• Linhas de dados:
■ ■ ■ ■

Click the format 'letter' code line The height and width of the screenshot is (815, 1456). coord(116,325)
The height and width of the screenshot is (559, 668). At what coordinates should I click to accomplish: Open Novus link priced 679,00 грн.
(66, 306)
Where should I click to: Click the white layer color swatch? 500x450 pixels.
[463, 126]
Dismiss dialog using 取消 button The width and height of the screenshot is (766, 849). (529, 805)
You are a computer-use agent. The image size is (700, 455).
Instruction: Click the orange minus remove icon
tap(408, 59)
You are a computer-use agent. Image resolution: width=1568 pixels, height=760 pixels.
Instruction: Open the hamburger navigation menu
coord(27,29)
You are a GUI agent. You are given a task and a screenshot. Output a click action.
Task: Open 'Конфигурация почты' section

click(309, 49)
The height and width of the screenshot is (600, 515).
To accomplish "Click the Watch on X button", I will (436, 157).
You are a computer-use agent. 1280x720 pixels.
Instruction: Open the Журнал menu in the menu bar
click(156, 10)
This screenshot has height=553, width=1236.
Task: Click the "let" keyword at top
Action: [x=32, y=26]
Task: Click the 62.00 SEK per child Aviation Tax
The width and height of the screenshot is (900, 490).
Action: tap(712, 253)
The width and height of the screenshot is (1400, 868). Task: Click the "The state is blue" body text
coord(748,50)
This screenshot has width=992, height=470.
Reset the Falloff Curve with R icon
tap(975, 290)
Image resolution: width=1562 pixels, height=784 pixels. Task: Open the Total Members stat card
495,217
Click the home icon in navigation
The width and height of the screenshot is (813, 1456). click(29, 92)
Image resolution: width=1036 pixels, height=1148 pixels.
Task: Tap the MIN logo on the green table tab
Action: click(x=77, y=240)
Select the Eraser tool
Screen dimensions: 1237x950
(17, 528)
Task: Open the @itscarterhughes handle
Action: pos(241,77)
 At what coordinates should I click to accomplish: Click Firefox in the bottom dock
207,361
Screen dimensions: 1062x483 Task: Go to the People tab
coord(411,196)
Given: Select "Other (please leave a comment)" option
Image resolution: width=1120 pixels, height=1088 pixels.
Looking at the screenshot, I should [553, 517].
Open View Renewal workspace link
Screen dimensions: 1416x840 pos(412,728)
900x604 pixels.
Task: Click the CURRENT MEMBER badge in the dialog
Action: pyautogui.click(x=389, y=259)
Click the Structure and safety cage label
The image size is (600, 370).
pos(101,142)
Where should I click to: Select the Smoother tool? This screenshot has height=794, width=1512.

■ ■ ■ ■

• Instrução escrita: Repita todos os registros acima, linha por linha, sem nenhuma alteração.

• Solução da tarefa:
Click the format 'letter' code line The height and width of the screenshot is (815, 1456). coord(116,325)
The height and width of the screenshot is (559, 668). At what coordinates should I click to accomplish: Open Novus link priced 679,00 грн.
(66, 306)
Where should I click to: Click the white layer color swatch? 500x450 pixels.
[463, 126]
Dismiss dialog using 取消 button The width and height of the screenshot is (766, 849). (529, 805)
You are a computer-use agent. The image size is (700, 455).
Instruction: Click the orange minus remove icon
tap(408, 59)
You are a computer-use agent. Image resolution: width=1568 pixels, height=760 pixels.
Instruction: Open the hamburger navigation menu
coord(27,29)
You are a GUI agent. You are given a task and a screenshot. Output a click action.
Task: Open 'Конфигурация почты' section

click(309, 49)
The height and width of the screenshot is (600, 515).
To accomplish "Click the Watch on X button", I will (436, 157).
You are a computer-use agent. 1280x720 pixels.
Instruction: Open the Журнал menu in the menu bar
click(156, 10)
This screenshot has height=553, width=1236.
Task: Click the "let" keyword at top
Action: [x=32, y=26]
Task: Click the 62.00 SEK per child Aviation Tax
The width and height of the screenshot is (900, 490).
Action: tap(712, 253)
The width and height of the screenshot is (1400, 868). Task: Click the "The state is blue" body text
coord(748,50)
This screenshot has width=992, height=470.
Reset the Falloff Curve with R icon
tap(975, 290)
Image resolution: width=1562 pixels, height=784 pixels. Task: Open the Total Members stat card
495,217
Click the home icon in navigation
The width and height of the screenshot is (813, 1456). click(29, 92)
Image resolution: width=1036 pixels, height=1148 pixels.
Task: Tap the MIN logo on the green table tab
Action: click(x=77, y=240)
Select the Eraser tool
Screen dimensions: 1237x950
(17, 528)
Task: Open the @itscarterhughes handle
Action: pos(241,77)
 At what coordinates should I click to accomplish: Click Firefox in the bottom dock
207,361
Screen dimensions: 1062x483 Task: Go to the People tab
coord(411,196)
Given: Select "Other (please leave a comment)" option
Image resolution: width=1120 pixels, height=1088 pixels.
Looking at the screenshot, I should [553, 517].
Open View Renewal workspace link
Screen dimensions: 1416x840 pos(412,728)
900x604 pixels.
Task: Click the CURRENT MEMBER badge in the dialog
Action: pyautogui.click(x=389, y=259)
Click the Structure and safety cage label
The image size is (600, 370).
pos(101,142)
Where should I click to: Select the Smoother tool? This screenshot has height=794, width=1512.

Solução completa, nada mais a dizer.